Work to be completed: Restate word for word the lines of the records below, starting at the line that contains "The width and height of the screenshot is (870, 380)." and ending at the line that contains "Image resolution: width=913", with both of those lines included and nothing else.

[Available records]

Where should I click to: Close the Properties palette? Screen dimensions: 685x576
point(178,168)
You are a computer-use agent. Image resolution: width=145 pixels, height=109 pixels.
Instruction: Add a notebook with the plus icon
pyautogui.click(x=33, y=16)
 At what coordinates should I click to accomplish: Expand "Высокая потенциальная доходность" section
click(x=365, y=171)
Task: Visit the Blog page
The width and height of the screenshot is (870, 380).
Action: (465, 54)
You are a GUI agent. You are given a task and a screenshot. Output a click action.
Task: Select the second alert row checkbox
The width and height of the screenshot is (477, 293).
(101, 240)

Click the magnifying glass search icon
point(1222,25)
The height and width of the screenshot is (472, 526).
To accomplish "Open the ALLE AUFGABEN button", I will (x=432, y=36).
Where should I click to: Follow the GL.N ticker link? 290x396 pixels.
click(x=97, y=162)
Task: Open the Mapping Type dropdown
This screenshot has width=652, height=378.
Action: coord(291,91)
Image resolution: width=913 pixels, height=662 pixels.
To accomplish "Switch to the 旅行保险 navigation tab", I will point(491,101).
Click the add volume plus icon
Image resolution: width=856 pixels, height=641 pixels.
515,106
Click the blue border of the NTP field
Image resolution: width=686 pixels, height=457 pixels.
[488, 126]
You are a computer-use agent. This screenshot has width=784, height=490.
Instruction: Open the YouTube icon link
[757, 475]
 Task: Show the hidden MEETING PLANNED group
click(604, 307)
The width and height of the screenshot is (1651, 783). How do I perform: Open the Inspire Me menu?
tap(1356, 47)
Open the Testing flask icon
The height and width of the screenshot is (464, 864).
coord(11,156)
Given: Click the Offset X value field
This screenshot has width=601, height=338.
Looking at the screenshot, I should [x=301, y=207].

[/Available records]

Task answer:
The width and height of the screenshot is (870, 380).
Action: (465, 54)
You are a GUI agent. You are given a task and a screenshot. Output a click action.
Task: Select the second alert row checkbox
The width and height of the screenshot is (477, 293).
(101, 240)

Click the magnifying glass search icon
point(1222,25)
The height and width of the screenshot is (472, 526).
To accomplish "Open the ALLE AUFGABEN button", I will (x=432, y=36).
Where should I click to: Follow the GL.N ticker link? 290x396 pixels.
click(x=97, y=162)
Task: Open the Mapping Type dropdown
This screenshot has width=652, height=378.
Action: coord(291,91)
Image resolution: width=913 pixels, height=662 pixels.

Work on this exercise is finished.